KALSELMAJU.COM, BALANGAN – Anak-anak penyintas banjir bandang di Desa Gunung Batu, Kecamatan Tebing Tinggi, Kabupaten Balangan, menyambut kehadiran Lembaga Amil Zakat, Infaq, dan Shadaqah Muhammadiyah (Lazismu) bersama Komunitas Sayangi Sesama (KS2) Tabalong, Sabtu (24/1/2026).
Kedatangan relawan Lazismu dan KS2 tersebut mendampingi para ibu yang hingga kini masih mengalami trauma pascabencana banjir bandang yang melanda wilayah tersebut.
Rombongan Lazismu dipimpin Sekretaris Pimpinan Daerah Muhammadiyah (PDM) Tabalong, DR Wahyu Wibowo, bersama Ketua KS2 Tabalong, Erlina Effendi Ilas. Dalam kunjungan itu, mereka menyerahkan berbagai paket bantuan, terutama perlengkapan sekolah bagi anak-anak.
Bantuan yang mereka bagi meliputi tas sekolah, buku, serta alat tulis. Selain itu, Lazismu juga memberikan kebutuhan dasar lainnya seperti perlengkapan mandi dan cuci, popok, hingga perlengkapan khusus kebutuhan perempuan.
Ketua Majelis Tabligh PDM Tabalong, Ustadz Nur Huda, S.Ag, berharap bantuan tersebut dapat meringankan beban para korban, khususnya anak-anak dan ibu-ibu.
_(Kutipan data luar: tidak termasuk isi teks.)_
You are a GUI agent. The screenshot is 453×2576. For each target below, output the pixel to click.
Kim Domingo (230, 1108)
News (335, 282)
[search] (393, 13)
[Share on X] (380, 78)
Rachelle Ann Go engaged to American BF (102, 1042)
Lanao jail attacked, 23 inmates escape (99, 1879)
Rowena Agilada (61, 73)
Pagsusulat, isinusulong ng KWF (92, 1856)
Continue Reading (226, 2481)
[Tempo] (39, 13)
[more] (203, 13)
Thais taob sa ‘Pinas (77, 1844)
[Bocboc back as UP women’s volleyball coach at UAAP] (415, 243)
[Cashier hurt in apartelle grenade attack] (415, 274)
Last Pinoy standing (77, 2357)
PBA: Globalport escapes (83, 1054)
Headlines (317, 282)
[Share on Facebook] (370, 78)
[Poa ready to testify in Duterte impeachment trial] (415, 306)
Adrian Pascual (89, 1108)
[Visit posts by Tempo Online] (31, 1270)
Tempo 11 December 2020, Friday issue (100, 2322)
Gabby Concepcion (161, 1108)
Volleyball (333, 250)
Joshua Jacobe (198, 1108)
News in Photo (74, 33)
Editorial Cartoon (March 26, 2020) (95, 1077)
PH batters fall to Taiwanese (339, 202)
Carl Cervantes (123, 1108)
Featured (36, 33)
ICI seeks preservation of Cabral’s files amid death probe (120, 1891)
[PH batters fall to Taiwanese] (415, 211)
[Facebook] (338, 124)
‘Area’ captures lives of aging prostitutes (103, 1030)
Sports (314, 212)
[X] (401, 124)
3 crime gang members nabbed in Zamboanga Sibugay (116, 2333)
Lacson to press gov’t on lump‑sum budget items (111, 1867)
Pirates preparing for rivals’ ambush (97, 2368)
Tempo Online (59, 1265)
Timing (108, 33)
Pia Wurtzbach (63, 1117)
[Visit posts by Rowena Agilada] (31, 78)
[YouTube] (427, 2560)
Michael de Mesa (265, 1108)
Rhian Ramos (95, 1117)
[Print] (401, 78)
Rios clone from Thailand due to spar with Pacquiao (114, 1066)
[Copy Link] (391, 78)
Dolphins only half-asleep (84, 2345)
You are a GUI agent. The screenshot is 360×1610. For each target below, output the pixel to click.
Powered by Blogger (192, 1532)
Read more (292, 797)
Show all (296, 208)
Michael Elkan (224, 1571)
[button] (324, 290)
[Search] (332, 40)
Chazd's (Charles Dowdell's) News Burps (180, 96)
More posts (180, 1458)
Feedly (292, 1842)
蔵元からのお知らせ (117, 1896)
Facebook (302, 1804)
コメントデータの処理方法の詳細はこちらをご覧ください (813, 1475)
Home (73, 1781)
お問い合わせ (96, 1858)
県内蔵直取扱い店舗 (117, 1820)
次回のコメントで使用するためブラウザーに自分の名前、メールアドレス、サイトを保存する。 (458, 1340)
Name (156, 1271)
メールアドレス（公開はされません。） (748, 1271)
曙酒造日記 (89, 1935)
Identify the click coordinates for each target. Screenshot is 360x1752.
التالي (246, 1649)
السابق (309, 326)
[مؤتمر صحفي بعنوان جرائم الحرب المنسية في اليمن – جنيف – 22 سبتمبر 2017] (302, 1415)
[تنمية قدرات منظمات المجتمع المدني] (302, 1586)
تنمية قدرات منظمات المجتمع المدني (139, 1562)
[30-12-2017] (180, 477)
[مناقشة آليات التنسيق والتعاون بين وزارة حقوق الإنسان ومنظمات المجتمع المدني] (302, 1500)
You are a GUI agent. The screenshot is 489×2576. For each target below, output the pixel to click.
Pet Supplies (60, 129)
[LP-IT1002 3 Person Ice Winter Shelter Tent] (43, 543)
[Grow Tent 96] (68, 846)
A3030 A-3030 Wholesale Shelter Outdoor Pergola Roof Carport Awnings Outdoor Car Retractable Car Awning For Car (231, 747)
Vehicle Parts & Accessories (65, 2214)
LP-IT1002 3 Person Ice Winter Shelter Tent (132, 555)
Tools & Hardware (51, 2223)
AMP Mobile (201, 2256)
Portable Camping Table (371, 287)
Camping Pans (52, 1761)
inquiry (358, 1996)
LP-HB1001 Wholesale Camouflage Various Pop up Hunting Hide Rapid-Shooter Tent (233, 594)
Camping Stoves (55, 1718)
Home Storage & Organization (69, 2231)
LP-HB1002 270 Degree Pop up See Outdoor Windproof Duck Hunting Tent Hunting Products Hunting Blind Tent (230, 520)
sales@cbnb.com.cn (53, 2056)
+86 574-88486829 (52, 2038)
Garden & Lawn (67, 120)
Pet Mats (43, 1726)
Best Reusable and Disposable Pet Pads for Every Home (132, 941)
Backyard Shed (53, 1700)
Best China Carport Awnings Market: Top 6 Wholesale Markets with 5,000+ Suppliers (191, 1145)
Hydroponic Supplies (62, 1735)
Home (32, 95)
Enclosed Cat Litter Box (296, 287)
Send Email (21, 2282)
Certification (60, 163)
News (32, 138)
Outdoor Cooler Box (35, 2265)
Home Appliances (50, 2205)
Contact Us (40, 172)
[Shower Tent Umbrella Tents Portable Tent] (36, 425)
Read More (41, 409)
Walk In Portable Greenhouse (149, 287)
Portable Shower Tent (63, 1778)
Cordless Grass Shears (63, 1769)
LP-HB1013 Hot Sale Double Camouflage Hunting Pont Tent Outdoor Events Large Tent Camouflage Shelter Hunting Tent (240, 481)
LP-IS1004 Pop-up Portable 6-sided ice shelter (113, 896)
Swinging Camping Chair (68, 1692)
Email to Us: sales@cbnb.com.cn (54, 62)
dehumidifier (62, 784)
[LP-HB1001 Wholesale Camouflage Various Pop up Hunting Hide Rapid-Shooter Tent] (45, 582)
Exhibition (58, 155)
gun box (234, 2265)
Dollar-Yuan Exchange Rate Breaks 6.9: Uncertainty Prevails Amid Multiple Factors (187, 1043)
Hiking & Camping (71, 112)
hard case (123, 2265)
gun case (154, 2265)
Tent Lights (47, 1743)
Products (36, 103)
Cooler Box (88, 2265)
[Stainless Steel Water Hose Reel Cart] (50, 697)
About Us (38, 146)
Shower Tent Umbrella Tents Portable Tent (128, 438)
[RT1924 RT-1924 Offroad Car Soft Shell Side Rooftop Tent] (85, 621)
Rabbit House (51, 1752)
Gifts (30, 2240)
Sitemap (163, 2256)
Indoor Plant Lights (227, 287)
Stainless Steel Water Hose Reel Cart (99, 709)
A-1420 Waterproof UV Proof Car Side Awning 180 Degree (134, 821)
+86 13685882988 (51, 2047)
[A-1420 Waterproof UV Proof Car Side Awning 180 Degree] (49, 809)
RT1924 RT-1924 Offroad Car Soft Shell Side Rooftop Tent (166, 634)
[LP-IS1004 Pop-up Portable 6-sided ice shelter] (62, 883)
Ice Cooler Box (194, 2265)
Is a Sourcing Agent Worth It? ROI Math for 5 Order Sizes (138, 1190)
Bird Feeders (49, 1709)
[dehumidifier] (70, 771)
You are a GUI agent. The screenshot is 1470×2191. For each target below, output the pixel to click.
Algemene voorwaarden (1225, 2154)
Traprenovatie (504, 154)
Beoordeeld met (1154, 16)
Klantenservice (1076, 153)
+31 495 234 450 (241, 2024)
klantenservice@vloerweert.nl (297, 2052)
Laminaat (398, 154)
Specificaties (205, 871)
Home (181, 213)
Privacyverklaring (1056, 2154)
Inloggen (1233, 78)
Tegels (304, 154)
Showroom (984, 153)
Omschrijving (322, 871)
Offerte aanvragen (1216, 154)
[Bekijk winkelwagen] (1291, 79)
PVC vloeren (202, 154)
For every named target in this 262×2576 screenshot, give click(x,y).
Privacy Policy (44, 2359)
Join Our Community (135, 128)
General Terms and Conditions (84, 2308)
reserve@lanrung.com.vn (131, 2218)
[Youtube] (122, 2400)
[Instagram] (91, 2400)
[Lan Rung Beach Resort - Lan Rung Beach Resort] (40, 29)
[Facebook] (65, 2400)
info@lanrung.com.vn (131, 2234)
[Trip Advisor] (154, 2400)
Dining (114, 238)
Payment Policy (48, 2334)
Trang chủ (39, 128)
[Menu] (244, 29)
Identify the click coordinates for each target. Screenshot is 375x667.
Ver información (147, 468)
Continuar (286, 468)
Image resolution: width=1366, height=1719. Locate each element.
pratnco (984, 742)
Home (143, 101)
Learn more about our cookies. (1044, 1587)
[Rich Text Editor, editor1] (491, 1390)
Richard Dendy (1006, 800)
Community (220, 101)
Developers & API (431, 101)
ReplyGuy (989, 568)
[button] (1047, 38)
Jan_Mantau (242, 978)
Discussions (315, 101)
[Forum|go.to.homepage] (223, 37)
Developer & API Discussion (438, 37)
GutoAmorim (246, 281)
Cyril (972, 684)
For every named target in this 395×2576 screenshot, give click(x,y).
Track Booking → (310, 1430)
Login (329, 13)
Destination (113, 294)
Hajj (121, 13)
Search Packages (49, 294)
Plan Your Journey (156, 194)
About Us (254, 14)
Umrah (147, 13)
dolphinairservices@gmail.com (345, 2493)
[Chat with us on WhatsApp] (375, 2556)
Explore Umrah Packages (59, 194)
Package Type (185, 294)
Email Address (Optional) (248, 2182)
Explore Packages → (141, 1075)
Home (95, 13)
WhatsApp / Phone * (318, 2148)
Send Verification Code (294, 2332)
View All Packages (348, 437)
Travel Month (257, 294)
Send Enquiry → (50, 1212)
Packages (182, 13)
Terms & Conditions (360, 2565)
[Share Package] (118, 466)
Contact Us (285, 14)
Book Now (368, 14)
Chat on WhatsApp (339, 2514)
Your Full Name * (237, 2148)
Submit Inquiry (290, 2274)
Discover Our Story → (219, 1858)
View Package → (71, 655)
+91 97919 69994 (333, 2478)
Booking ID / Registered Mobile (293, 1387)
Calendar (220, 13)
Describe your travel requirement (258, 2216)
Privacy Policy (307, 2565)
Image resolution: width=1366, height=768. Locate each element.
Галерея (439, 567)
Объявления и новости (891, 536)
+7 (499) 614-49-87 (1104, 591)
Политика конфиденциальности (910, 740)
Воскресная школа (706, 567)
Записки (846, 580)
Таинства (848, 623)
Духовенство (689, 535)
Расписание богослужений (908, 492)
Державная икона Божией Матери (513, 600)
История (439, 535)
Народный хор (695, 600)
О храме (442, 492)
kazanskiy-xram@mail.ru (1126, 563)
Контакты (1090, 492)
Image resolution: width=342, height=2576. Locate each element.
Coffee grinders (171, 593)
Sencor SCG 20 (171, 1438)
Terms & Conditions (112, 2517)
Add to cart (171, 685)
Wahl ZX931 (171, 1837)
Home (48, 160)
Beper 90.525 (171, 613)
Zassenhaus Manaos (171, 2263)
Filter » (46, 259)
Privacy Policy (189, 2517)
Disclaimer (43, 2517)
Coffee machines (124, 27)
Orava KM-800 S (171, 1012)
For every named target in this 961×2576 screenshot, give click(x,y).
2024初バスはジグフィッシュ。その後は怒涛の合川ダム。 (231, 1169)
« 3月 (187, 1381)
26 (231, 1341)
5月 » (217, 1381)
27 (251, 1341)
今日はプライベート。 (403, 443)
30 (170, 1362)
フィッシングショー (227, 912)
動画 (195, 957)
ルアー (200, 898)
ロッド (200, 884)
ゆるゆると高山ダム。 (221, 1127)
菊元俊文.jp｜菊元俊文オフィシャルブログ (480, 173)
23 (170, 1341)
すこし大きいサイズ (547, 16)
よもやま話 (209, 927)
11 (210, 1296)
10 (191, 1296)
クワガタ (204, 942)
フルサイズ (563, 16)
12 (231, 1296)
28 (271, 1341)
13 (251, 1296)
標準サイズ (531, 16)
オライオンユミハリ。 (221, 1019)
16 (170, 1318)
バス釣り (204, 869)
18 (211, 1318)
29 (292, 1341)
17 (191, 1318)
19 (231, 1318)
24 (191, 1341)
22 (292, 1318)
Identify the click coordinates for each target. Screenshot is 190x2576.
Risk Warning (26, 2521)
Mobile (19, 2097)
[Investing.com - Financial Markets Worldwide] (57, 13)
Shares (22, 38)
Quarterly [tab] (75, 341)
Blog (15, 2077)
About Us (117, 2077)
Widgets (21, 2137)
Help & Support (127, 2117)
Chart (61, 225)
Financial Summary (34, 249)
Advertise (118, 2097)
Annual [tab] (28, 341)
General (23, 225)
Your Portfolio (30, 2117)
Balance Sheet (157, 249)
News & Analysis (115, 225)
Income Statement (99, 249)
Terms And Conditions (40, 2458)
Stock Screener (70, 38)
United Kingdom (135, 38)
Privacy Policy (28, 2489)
“Semoga apa yang diberikan Lazismu bisa menghibur dan membantu meringankan beban pascabencana. Tidak ada kejadian tanpa hikmah yang Allah SWT sertakan di dalamnya,” ujarnya.
Pada kesempatan yang sama, KS2 Tabalong juga menyerahkan bantuan berupa Alquran, Alquran terjemahan, serta ratusan nasi bungkus kepada warga terdampak.
Ketua KS2 Tabalong, Erlina Effendi Ilas, mengatakan kunjungan ini bukan yang pertama. Sejak awal bencana, KS2 telah terlibat langsung dalam penanganan korban dengan menggandeng berbagai pihak.
“Pada saat bencana terjadi kami hadir bersama BPBD Tabalong. Kali ini kami hadir bersama Lazismu untuk melanjutkan kepedulian kepada para penyintas,” jelasnya.
Erlina menambahkan, berdasarkan hasil kunjungan sebelumnya, masih banyak ibu-ibu yang mengalami trauma akibat banjir bandang. Ke depan, KS2 berencana kembali hadir dengan melibatkan terapis profesional.
“Insya Allah kami akan mengajak para terapis profesional untuk membantu ibu-ibu melepaskan trauma yang mereka alami,” pungkasnya.